WHAT YOU HAVE TO DO:
Your task is to give the entries back exactly, leaving nothing out.

GIVEN INFORMATION:
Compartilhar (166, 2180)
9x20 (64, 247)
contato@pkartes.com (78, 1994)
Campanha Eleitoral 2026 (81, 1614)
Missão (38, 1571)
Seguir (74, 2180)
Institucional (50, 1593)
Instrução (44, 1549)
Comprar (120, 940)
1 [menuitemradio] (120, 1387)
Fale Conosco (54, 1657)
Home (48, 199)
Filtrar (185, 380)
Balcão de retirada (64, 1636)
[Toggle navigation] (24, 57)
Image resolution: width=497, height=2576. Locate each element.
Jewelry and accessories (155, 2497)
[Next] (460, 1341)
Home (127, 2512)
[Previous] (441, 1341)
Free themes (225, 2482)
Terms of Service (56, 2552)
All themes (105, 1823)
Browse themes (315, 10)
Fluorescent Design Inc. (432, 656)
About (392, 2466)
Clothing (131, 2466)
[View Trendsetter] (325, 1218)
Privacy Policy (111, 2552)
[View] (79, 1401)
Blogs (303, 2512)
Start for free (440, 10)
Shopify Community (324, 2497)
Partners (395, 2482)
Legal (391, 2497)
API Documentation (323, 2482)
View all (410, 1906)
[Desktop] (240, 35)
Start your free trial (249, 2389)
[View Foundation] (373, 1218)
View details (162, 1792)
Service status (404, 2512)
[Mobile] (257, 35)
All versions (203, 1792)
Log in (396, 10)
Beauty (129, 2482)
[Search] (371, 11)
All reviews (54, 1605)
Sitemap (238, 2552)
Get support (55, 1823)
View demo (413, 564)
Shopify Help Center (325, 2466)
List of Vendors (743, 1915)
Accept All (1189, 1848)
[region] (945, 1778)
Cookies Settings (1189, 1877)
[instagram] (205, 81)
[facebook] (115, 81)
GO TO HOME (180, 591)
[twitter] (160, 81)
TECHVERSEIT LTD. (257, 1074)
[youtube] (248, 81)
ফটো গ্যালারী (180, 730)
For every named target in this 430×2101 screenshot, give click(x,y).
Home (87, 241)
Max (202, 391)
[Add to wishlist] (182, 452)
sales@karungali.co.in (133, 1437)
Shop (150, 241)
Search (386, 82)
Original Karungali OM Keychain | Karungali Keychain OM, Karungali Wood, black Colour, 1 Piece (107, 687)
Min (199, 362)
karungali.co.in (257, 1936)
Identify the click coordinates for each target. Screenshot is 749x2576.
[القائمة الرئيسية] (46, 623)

WORKED SOLUTION:
Compartilhar (166, 2180)
9x20 (64, 247)
contato@pkartes.com (78, 1994)
Campanha Eleitoral 2026 (81, 1614)
Missão (38, 1571)
Seguir (74, 2180)
Institucional (50, 1593)
Instrução (44, 1549)
Comprar (120, 940)
1 [menuitemradio] (120, 1387)
Fale Conosco (54, 1657)
Home (48, 199)
Filtrar (185, 380)
Balcão de retirada (64, 1636)
[Toggle navigation] (24, 57)
Image resolution: width=497, height=2576. Locate each element.
Jewelry and accessories (155, 2497)
[Next] (460, 1341)
Home (127, 2512)
[Previous] (441, 1341)
Free themes (225, 2482)
Terms of Service (56, 2552)
All themes (105, 1823)
Browse themes (315, 10)
Fluorescent Design Inc. (432, 656)
About (392, 2466)
Clothing (131, 2466)
[View Trendsetter] (325, 1218)
Privacy Policy (111, 2552)
[View] (79, 1401)
Blogs (303, 2512)
Start for free (440, 10)
Shopify Community (324, 2497)
Partners (395, 2482)
Legal (391, 2497)
API Documentation (323, 2482)
View all (410, 1906)
[Desktop] (240, 35)
Start your free trial (249, 2389)
[View Foundation] (373, 1218)
View details (162, 1792)
Service status (404, 2512)
[Mobile] (257, 35)
All versions (203, 1792)
Log in (396, 10)
Beauty (129, 2482)
[Search] (371, 11)
All reviews (54, 1605)
Sitemap (238, 2552)
Get support (55, 1823)
View demo (413, 564)
Shopify Help Center (325, 2466)
List of Vendors (743, 1915)
Accept All (1189, 1848)
[region] (945, 1778)
Cookies Settings (1189, 1877)
[instagram] (205, 81)
[facebook] (115, 81)
GO TO HOME (180, 591)
[twitter] (160, 81)
TECHVERSEIT LTD. (257, 1074)
[youtube] (248, 81)
ফটো গ্যালারী (180, 730)
For every named target in this 430×2101 screenshot, give click(x,y).
Home (87, 241)
Max (202, 391)
[Add to wishlist] (182, 452)
sales@karungali.co.in (133, 1437)
Shop (150, 241)
Search (386, 82)
Original Karungali OM Keychain | Karungali Keychain OM, Karungali Wood, black Colour, 1 Piece (107, 687)
Min (199, 362)
karungali.co.in (257, 1936)
Identify the click coordinates for each target. Screenshot is 749x2576.
[القائمة الرئيسية] (46, 623)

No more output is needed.